Je découvre le livre comme l’auteur, n’ayant jamais entendu parler ni de l’un ni de l’autre auparavant. L’Hiver du mécontentement est pourtant le dixième livre de Thomas B. Reverdy et le Prix Interallié 2018. On a dû en entendre un peu parler j’imagine (d’autant que cinq livres de Thomas B. Reverdy ont reçu des prix littéraires, certains même plusieurs, et cinq sur dix c’est quand même pas mal). Si les précédents romans de l’auteur appartiennent apparemment à des genres différents, autobiographique ou policier notamment, on embarque ici pour un roman historique avec la jeune Candice. Un personnage de fiction qui nous emmène dans l’Angleterre de 1978, au moment où la crise gronde.
Je n’ai pas été plus emportée que ça par le quotidien de la jeune Candice et le roman se lit aussi rapidement que facilement, mais il est très intéressant par le contexte. Fin 1978, Candice a vingt ans. Elle vient des quartiers pauvres de Londres et partage son quotidien entre un petit job et des répétitions de théâtre. A travers sa vie, on vit la crise qui paralyse le pays, qu’on appelle alors « l’homme malade de l’Europe ». Les grèves chez Ford, la lutte des syndicats, les poubelles qui jonchent les rues de la ville, la dégringolade du Premier ministre, James Callaghan, et la montée au pouvoir de Margaret Thatcher… Thomas B. Reverdy nous plonge dans l’ambiance de ce difficile hiver anglais et croise les sujets pour approfondir le déroulé de son histoire. Il tisse une vie à son personnage pour développer ces événements historiques et utilise notamment le théâtre pour nous parler du pouvoir, avec la pièce Richard III (de Shakespeare) que montent Candice et sa troupe de comédiennes. Une pièce sur le pouvoir et la cruauté, qui met en scène l’ascension et la chute de Richard III, fin du XVe siècle. Du théâtre pour faire écho à la débâcle du gouvernement et un fond musical pour rythmer le roman, puisque chaque chapitre porte en titre une chanson de l’époque (du rock, bien entendu). Des références qui jalonnent le roman et permettent d’évoquer les différents enjeux tout en déroulant le fil narratif sans trop de lourdeur. Thomas B. Reverdy en profite aussi pour amener des réflexions sur des sujets divers, par exemple la condition des femmes, et ponctue le livre d’idées intéressantes.
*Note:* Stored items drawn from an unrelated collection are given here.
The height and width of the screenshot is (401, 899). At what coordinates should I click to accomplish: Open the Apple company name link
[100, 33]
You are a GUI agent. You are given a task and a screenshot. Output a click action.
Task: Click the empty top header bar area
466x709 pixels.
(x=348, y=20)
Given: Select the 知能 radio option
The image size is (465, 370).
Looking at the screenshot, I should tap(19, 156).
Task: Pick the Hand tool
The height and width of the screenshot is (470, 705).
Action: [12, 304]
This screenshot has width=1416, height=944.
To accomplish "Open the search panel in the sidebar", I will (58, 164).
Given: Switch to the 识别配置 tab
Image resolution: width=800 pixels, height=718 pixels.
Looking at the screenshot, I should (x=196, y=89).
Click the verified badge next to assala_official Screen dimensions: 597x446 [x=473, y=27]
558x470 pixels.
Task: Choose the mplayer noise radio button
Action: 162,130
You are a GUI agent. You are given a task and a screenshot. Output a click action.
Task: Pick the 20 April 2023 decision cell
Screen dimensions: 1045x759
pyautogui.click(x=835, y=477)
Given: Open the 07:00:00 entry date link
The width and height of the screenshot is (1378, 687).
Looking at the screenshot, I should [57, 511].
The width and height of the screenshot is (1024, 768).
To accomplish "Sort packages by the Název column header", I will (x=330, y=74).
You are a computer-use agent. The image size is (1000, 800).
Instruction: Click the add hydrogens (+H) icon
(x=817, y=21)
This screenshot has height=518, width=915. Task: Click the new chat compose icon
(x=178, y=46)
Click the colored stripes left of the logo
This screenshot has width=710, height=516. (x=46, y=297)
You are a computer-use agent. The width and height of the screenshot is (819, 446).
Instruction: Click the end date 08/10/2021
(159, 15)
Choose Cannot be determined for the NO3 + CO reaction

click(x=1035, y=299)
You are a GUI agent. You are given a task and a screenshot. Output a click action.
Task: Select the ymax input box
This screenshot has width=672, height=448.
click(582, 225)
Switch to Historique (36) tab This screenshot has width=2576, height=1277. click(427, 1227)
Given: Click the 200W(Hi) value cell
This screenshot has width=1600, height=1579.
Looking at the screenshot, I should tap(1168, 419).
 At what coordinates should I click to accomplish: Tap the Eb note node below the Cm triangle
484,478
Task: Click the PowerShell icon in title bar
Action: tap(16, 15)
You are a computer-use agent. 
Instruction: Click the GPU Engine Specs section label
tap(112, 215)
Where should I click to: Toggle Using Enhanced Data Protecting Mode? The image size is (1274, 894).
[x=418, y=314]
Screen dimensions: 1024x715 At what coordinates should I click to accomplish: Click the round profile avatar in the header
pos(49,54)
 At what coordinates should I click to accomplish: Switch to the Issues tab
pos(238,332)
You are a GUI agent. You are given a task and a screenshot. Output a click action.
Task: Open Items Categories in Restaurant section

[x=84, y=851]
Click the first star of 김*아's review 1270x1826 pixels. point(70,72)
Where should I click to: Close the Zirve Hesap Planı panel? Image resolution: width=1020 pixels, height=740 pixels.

D’un point de vue purement littéraire, c’est bien écrit, sans plus. Il y a régulièrement des phrases bien tournées, mais pas de choc esthétique non plus. De part son sujet en revanche, c’est un roman vraiment intéressant qui permet de découvrir ou de redécouvrir une période historique de l’intérieur, sans pour autant être trop lourd, explicatif et descriptif. Un ouvrage à mi-chemin entre le roman et le récit historique, intelligemment développé en plus de ça. Pour un agrégé de lettres modernes, on reconnaît le travail très documenté et bien articulé, que l’histoire de Candice rend facile et agréable à lire. Si on veut lire un beau roman, je recommande autre chose (sans déconseiller celui-ci non plus, disons que je suis neutre), mais si on s’intéresse à l’Histoire et plus encore à cette période-là, c’est une excellente entrée en matière. Je ne suis pas suffisamment spécialiste du XXe siècle pour pouvoir relever d’éventuelles incohérences, mais L’Hiver du mécontentement me paraît un bon livre à faire lire à des élèves qui travailleraient sur cette période historique. Simple, facile et agréable à lire, et pourtant bien documenté et riche en références. Thomas B. Reverdy est d’ailleurs professeur de lycée, tiens, tiens, tiens…
Et pour aller plus loin concernant Margaret Thatcher, il est intéressant de voir le film La Dame de Fer, réalisé par Phyllida Lloyd (2012), qui retrace la vie de l’ancienne Première Ministre de l’Angleterre sous les traits de Meryl Streep. Le titre se base sur le surnom d’Iron Lady donné à Margaret Thatcher, qui comme le roseau ne rompt pas, mais ne plie pas non plus, elle. Ce qui se cache derrière une femme de pouvoir. Si on a l’habitude de dire que derrière un homme de pouvoir se cache une femme, derrière une femme de pouvoir se trouvent bien souvent de nombreuses épreuves à surmonter. Plus récemment est sortie la saison 4 de la série The Crown, sur Netflix, dans laquelle apparaît Margaret Thatcher (incarnée par Gillian Anderson). Je n’ai pas encore regardé, mais ça promet d’être intéressant.